Popular Career Options

Because forensic psychologists are typically those with a graduate-level degree, those with a bachelor's degree in the field may pursue such entry-level positions as:

  • Youth counselor
  • Probation officer
  • Social scientist
  • Caseworker

Those with a doctorate in forensic psychology are qualified to work in a number of clinical and research settings.
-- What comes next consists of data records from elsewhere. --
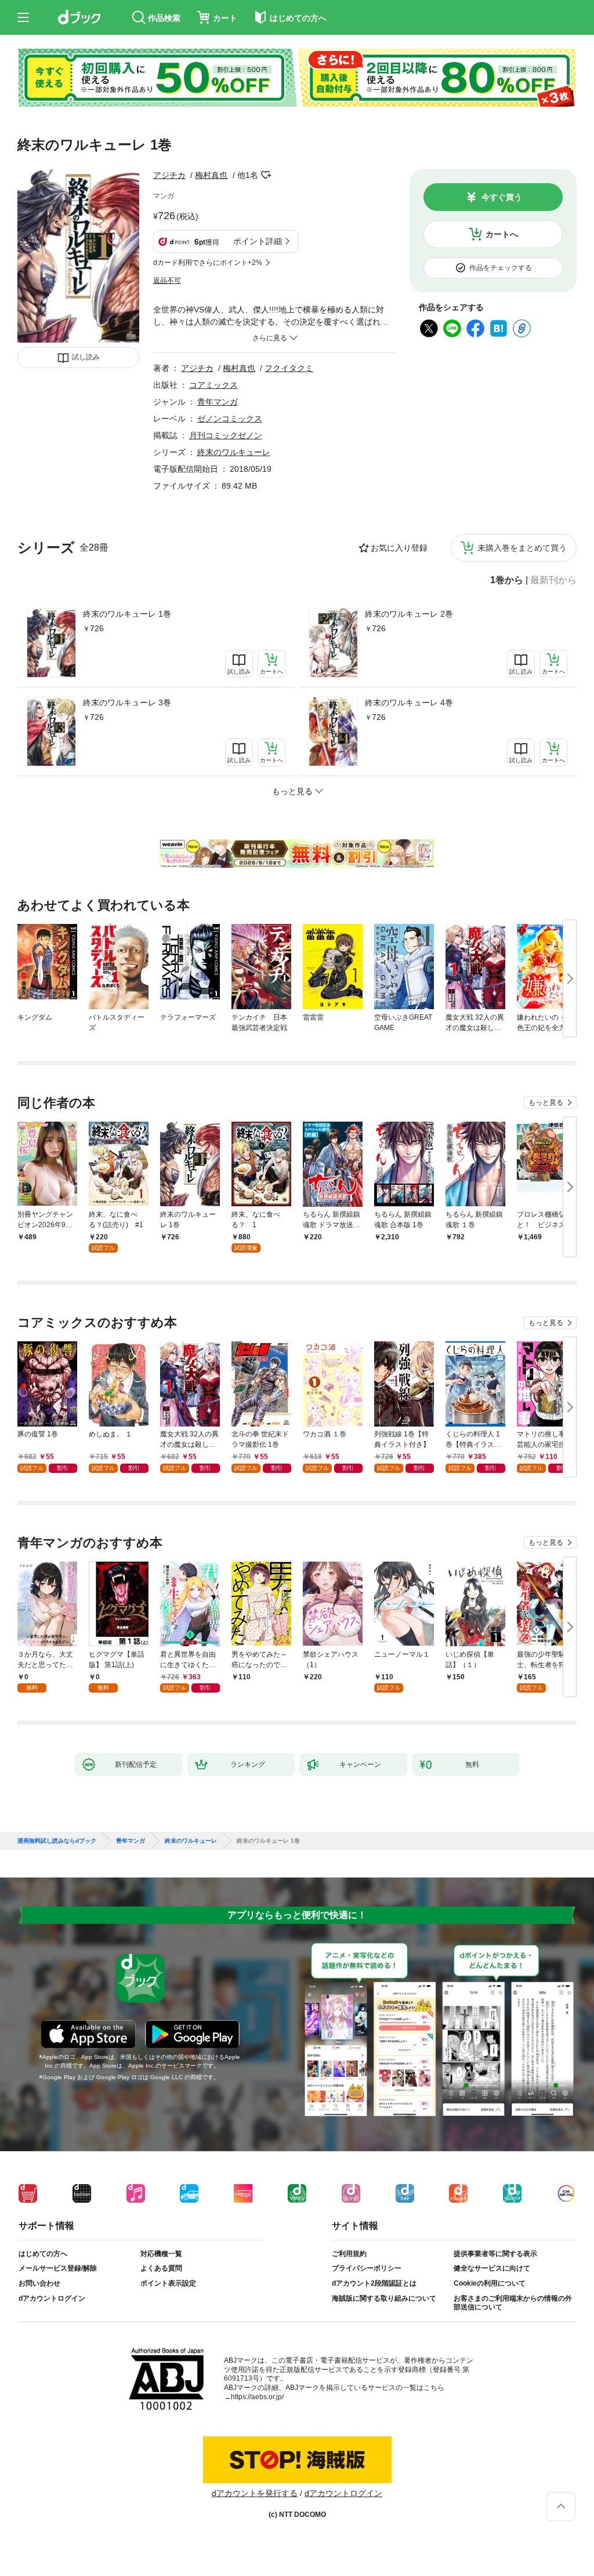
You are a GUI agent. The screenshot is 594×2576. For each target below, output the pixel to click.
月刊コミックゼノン (225, 435)
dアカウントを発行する (255, 2493)
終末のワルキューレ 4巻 (409, 702)
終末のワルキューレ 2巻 (409, 613)
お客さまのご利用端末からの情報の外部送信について (513, 2303)
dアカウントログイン (52, 2298)
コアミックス (213, 385)
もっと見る (545, 1102)
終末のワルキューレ (233, 452)
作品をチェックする (500, 268)
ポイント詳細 (257, 241)
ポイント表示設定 (168, 2283)
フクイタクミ (289, 368)
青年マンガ (217, 401)
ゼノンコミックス (229, 418)
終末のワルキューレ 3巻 (127, 702)
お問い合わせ (39, 2283)
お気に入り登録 (399, 547)
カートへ (502, 234)
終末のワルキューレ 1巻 (127, 613)
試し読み (86, 357)
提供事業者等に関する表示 (495, 2254)
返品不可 (167, 280)
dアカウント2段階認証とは (374, 2283)
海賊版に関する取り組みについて (384, 2298)
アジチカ (169, 175)
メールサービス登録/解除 (58, 2268)
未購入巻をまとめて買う (522, 547)
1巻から (506, 580)
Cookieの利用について (490, 2283)
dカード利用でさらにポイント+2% (207, 263)
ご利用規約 (349, 2254)
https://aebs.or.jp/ (257, 2397)
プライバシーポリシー (366, 2268)
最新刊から (553, 580)
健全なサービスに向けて (492, 2268)
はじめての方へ (43, 2254)
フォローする (266, 175)
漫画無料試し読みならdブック (56, 1841)
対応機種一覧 (161, 2254)
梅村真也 (211, 175)
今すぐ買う (501, 197)
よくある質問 (161, 2268)
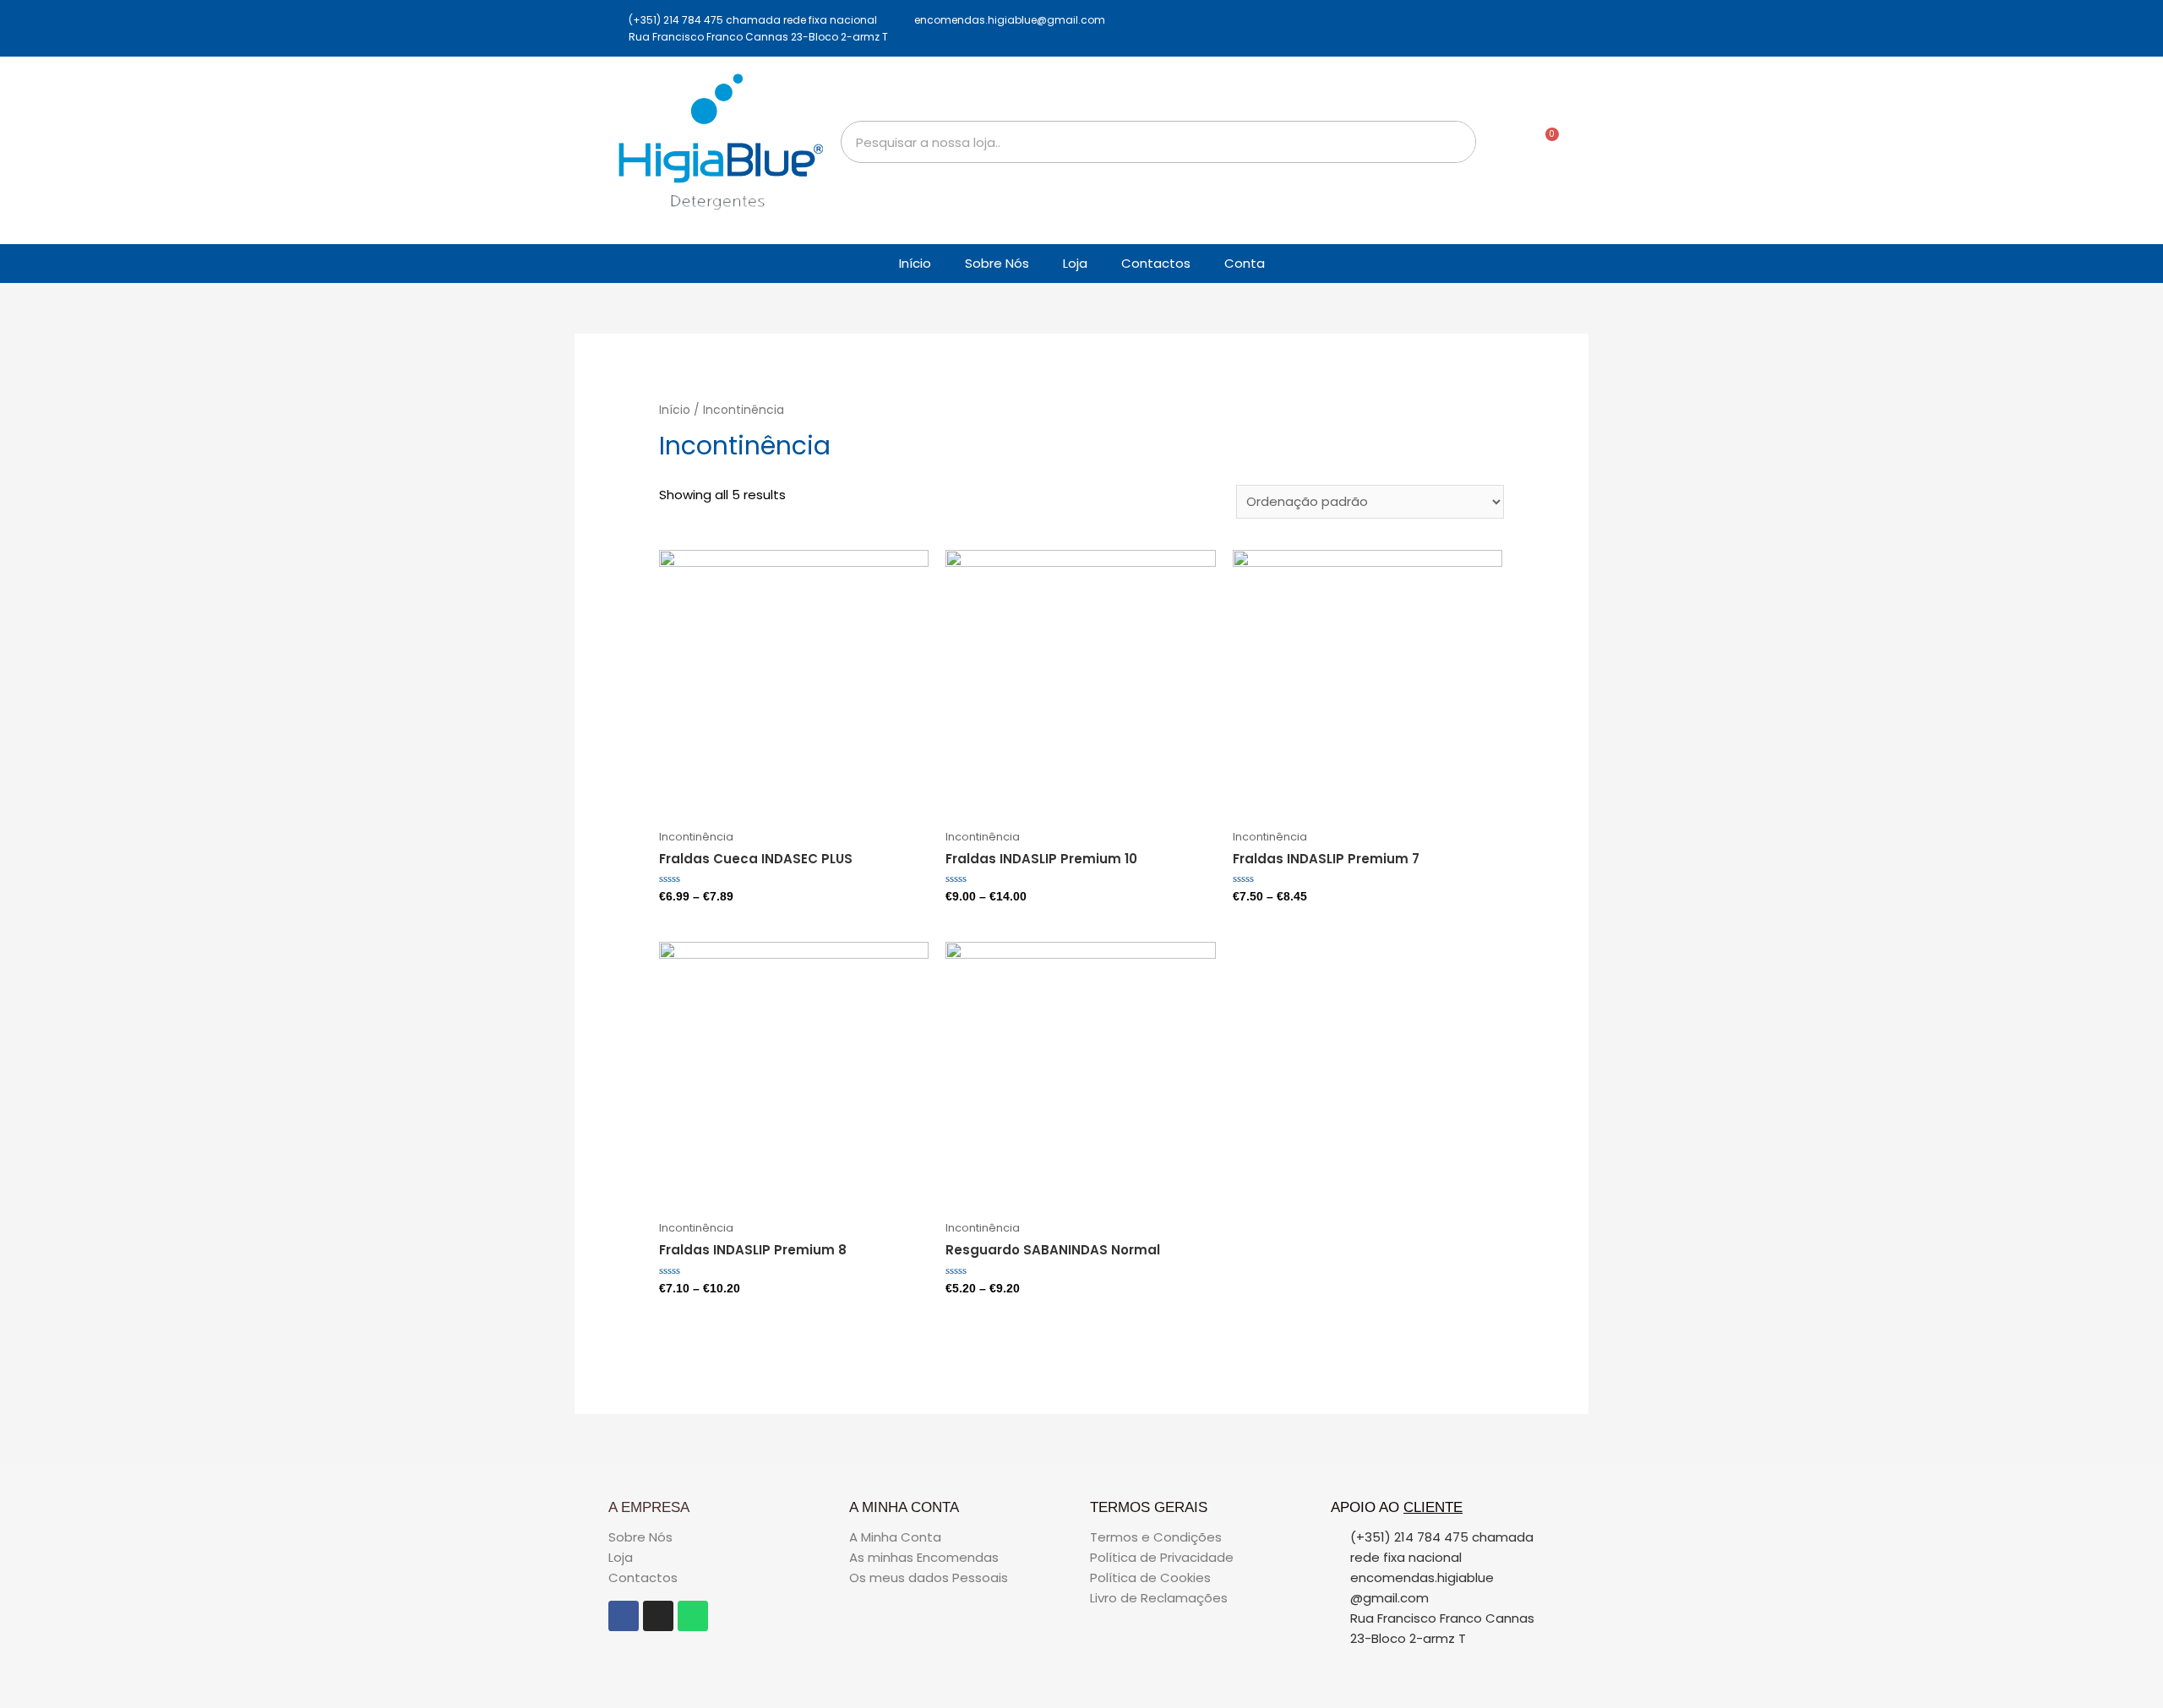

They may become:

  • Research scientists
  • Lead criminal investigators
  • Forensics professors
  • Medical directors
  • Government analysts

Career Outlook and Salary Information

Graduates of master-level forensic psychology programs are prepared to work in a number of settings, including outpatient treatment centers, community mental health centers, law enforcement agencies, protective services or correctional facilities. According to the U.S. Bureau of Labor Statistics, the rate of growth for psychologists from 2014-2024 is expected to be much faster than average, at 19%. Clinical psychologists employed in family services earned an average wage of $68,440 as of May 2015; forensic psychologists working in the private sector can expect to earn higher sums (www.bls.gov).

The most common route of entry into the career field of forensic psychology is with a master's degree. However, there are forensic psychology degree programs available at the bachelor's and doctoral levels as well.